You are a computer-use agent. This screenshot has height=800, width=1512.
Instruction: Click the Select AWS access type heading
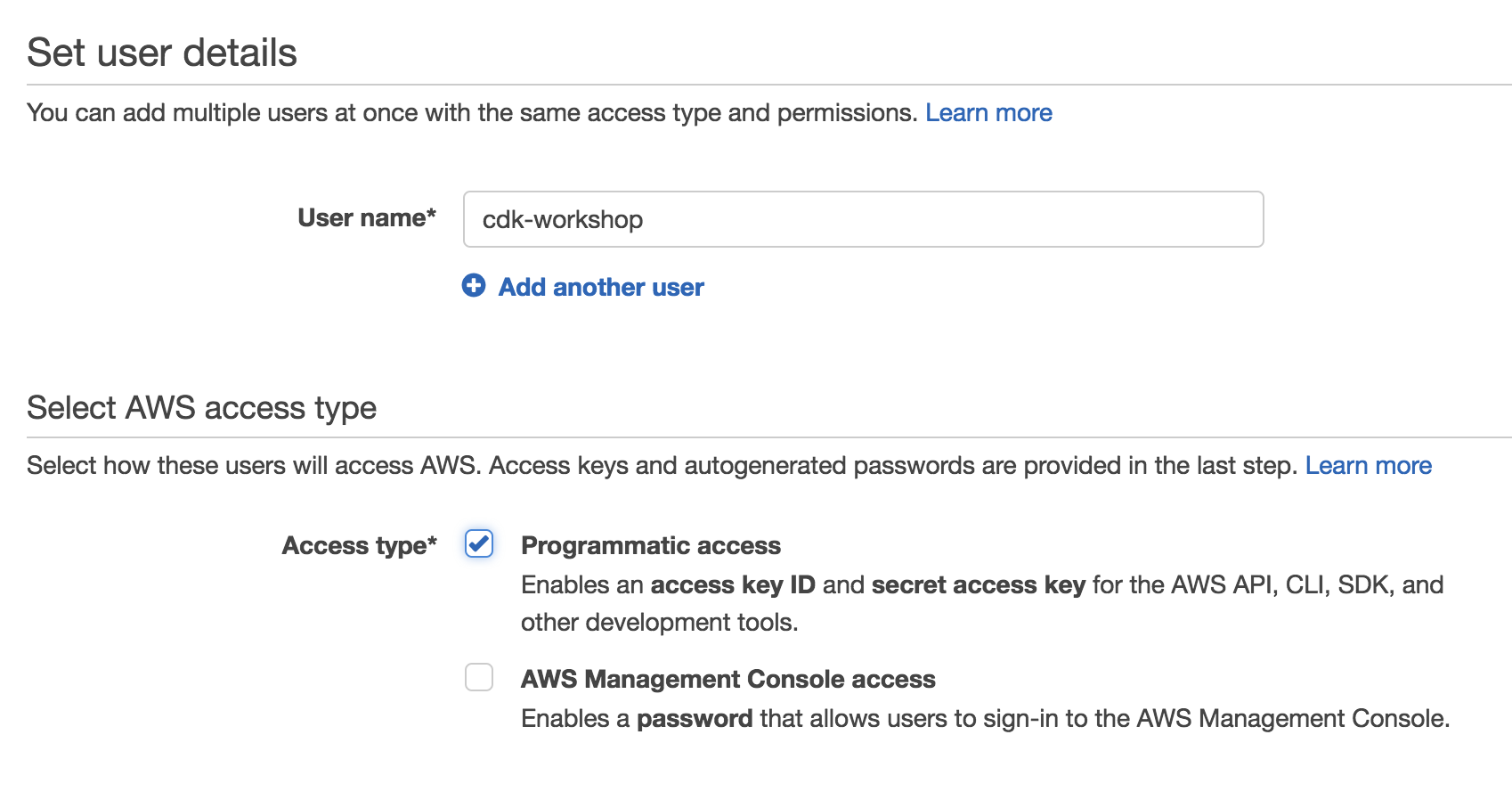pos(202,407)
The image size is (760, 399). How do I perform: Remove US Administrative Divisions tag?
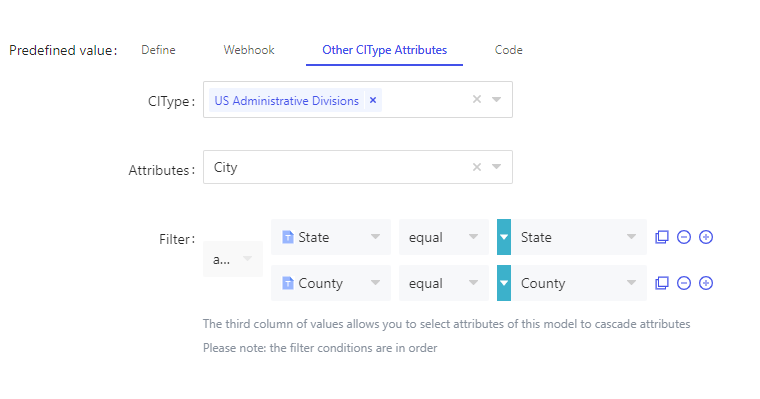click(x=373, y=100)
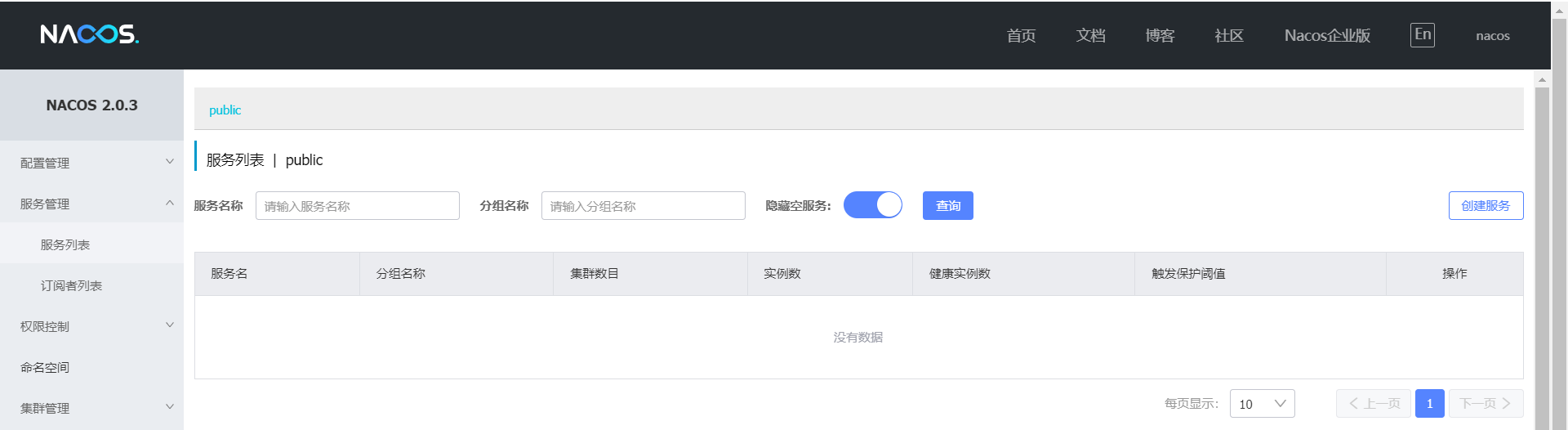Open 订阅者列表 in the sidebar
This screenshot has width=1568, height=430.
tap(71, 285)
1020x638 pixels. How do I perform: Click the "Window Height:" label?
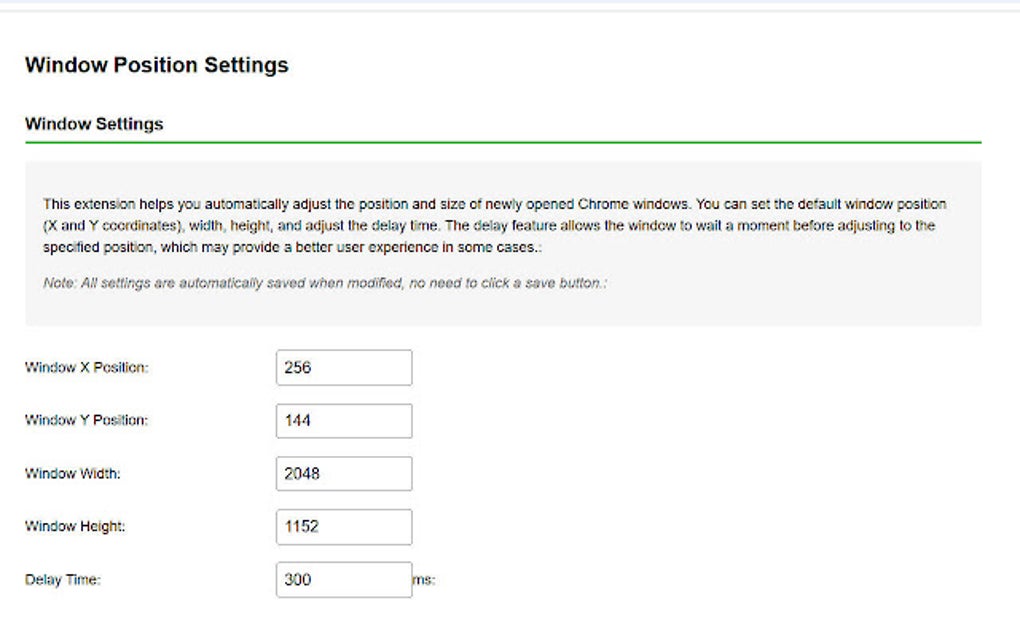tap(75, 526)
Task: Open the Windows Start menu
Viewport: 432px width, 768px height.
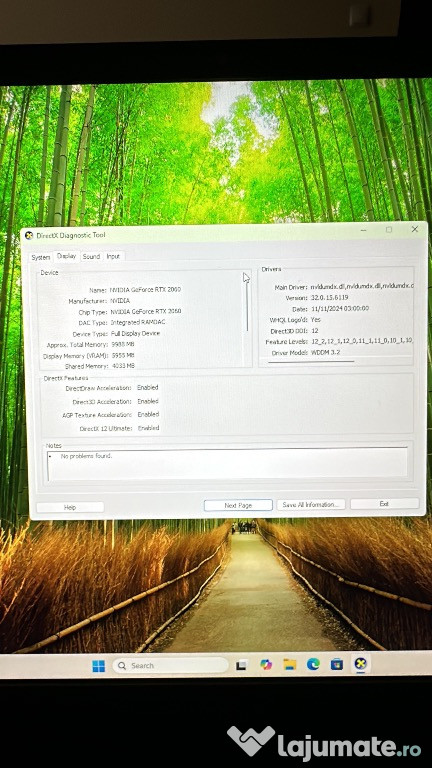Action: 98,666
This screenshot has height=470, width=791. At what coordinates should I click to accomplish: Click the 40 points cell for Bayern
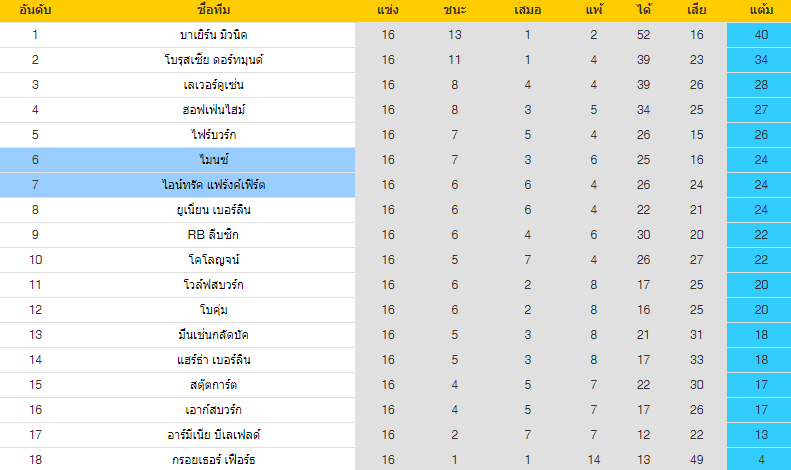(x=759, y=35)
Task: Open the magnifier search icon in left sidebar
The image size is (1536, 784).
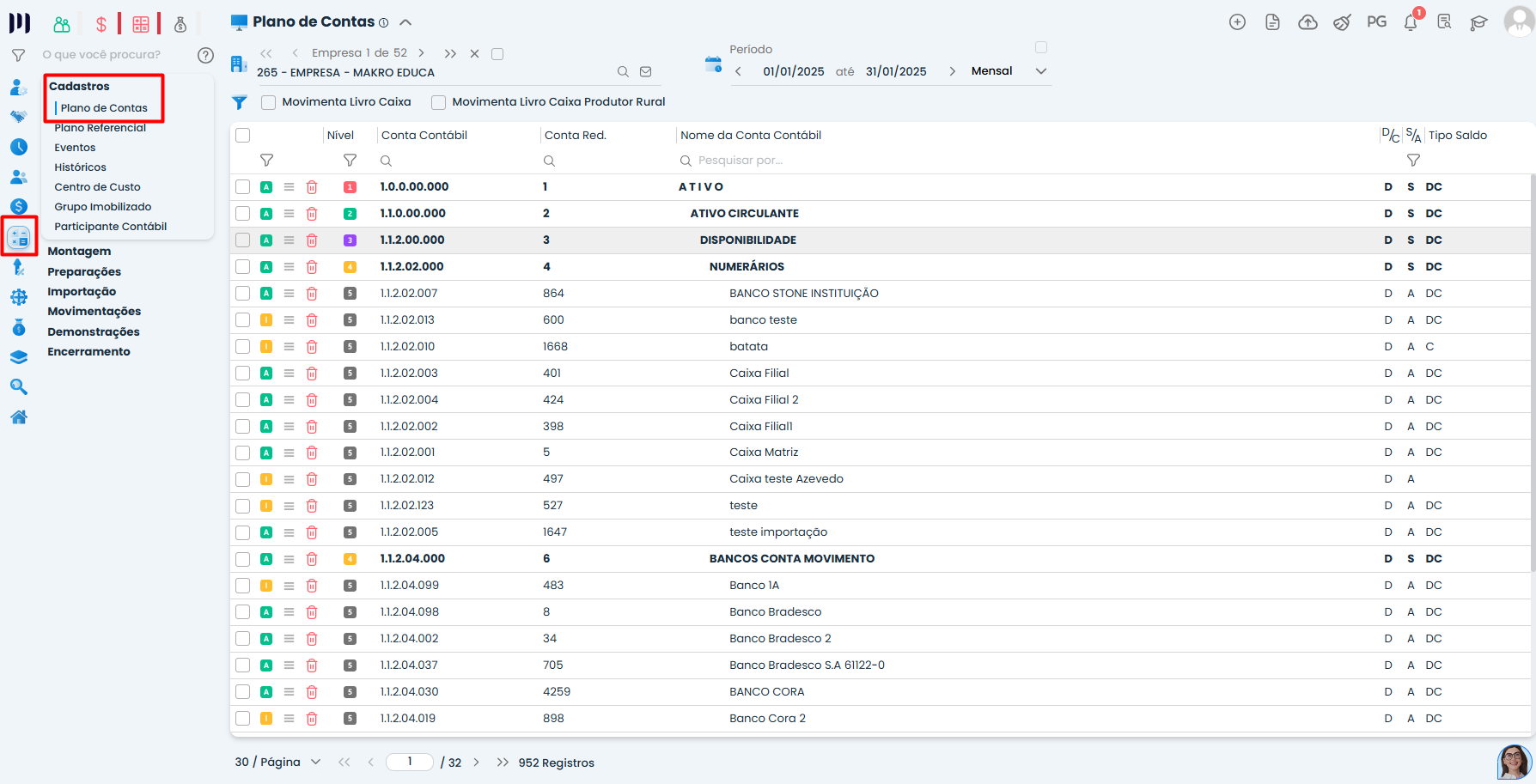Action: (19, 387)
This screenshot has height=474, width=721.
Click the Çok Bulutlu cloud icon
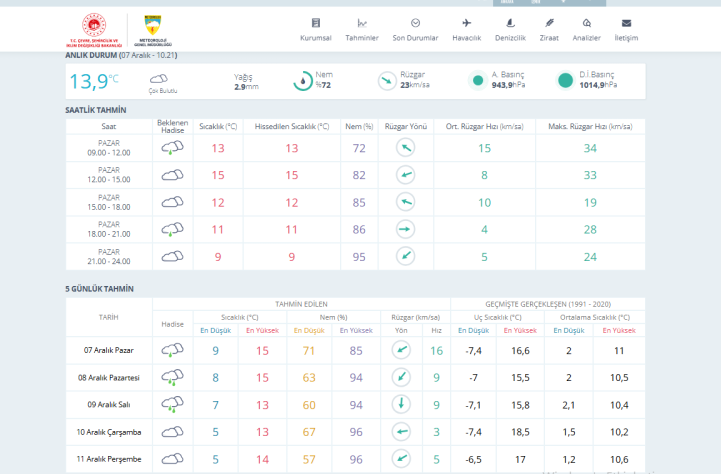click(158, 80)
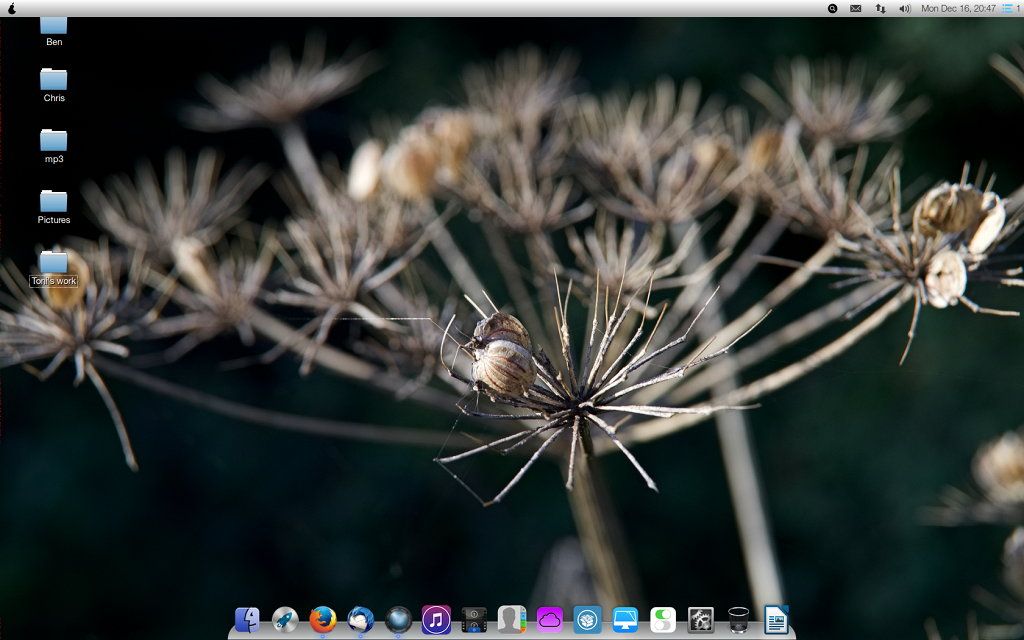Image resolution: width=1024 pixels, height=640 pixels.
Task: Click the Apple logo menu
Action: click(12, 8)
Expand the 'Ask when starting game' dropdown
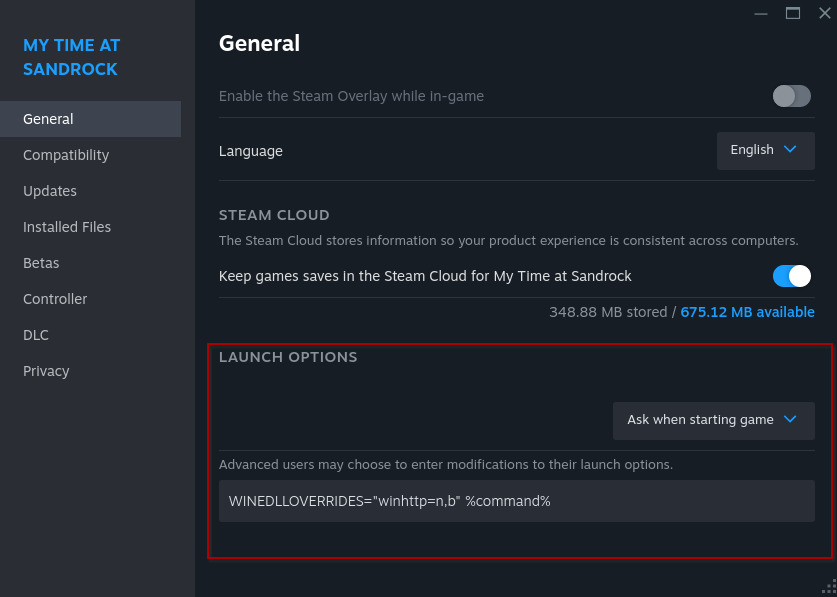 pyautogui.click(x=713, y=420)
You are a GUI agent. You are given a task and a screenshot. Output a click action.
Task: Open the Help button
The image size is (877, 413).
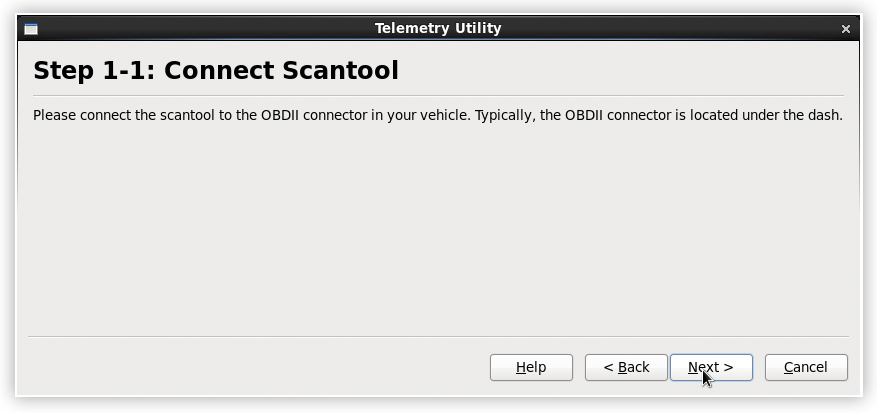pos(531,367)
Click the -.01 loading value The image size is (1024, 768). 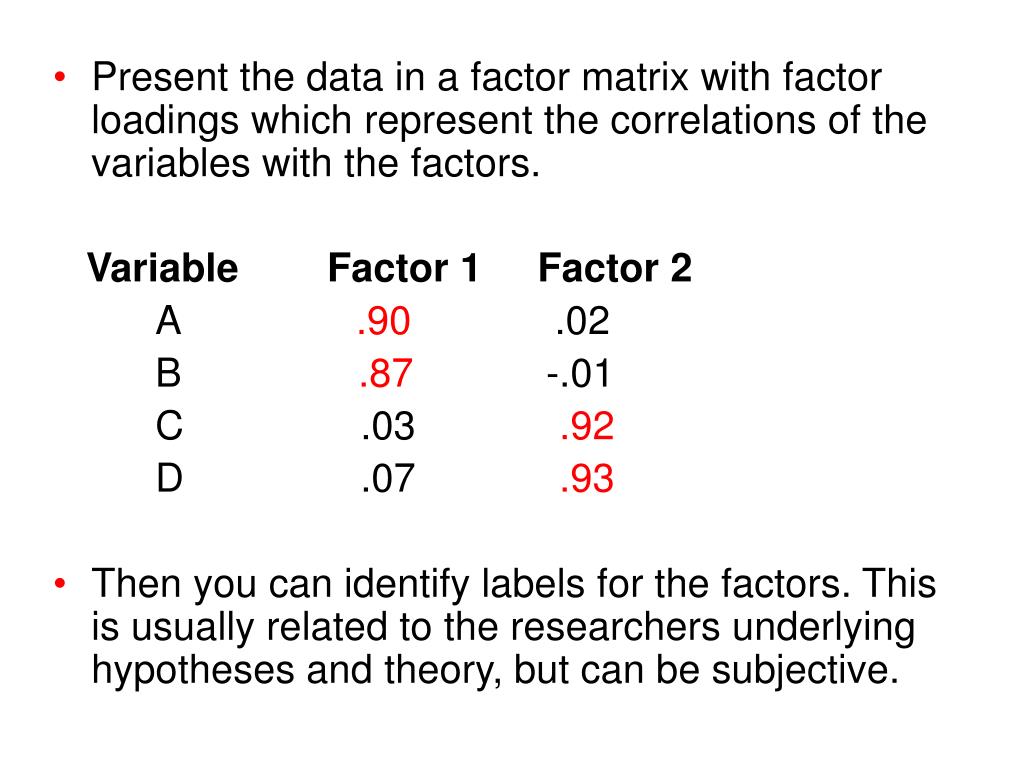[579, 374]
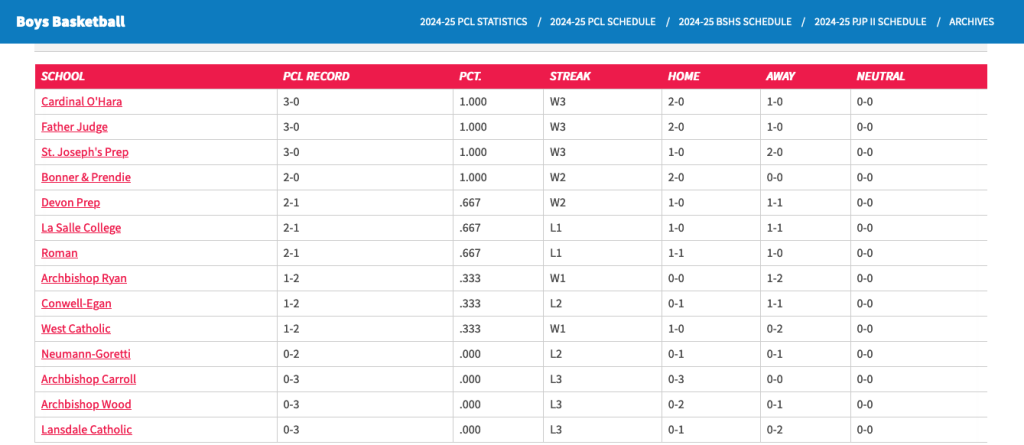Viewport: 1024px width, 445px height.
Task: Open the Archbishop Ryan link
Action: coord(83,278)
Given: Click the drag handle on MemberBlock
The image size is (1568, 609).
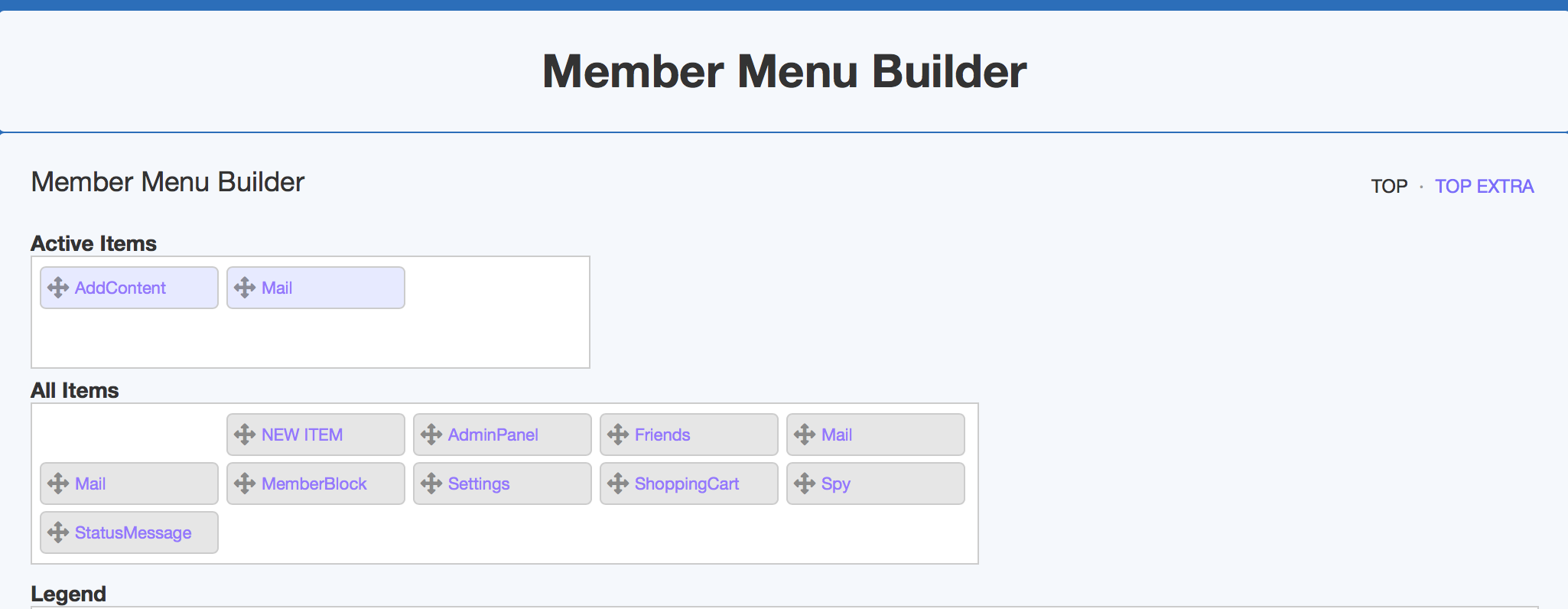Looking at the screenshot, I should [x=245, y=484].
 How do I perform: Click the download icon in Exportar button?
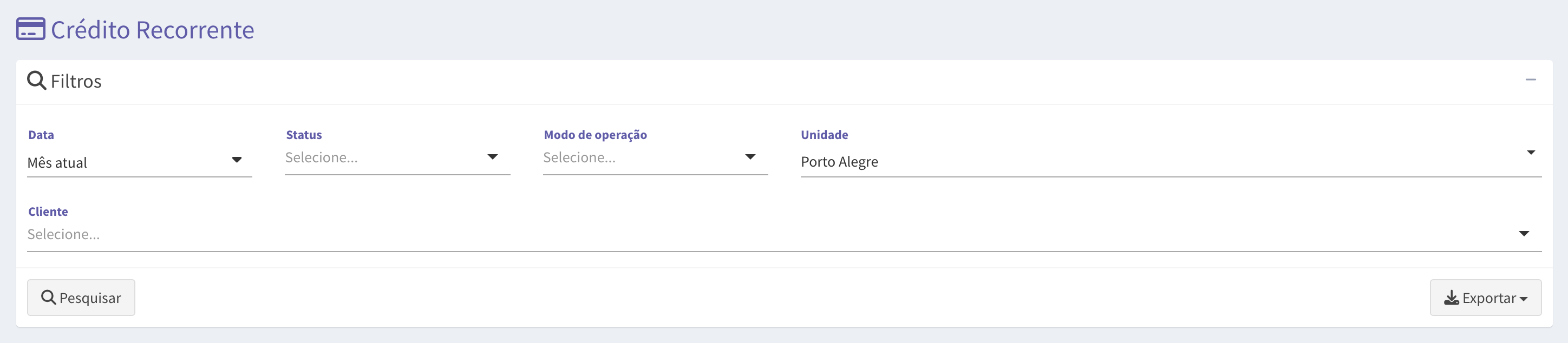point(1451,298)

Instruction :: Reproduce the items above, from their first line through the line containing "pos(202,407)", with both of those lines included. Leave the pictures out of your answer.

Correct result ::
You are a computer-use agent. This screenshot has height=800, width=1512.
Instruction: Click the Select AWS access type heading
pos(202,407)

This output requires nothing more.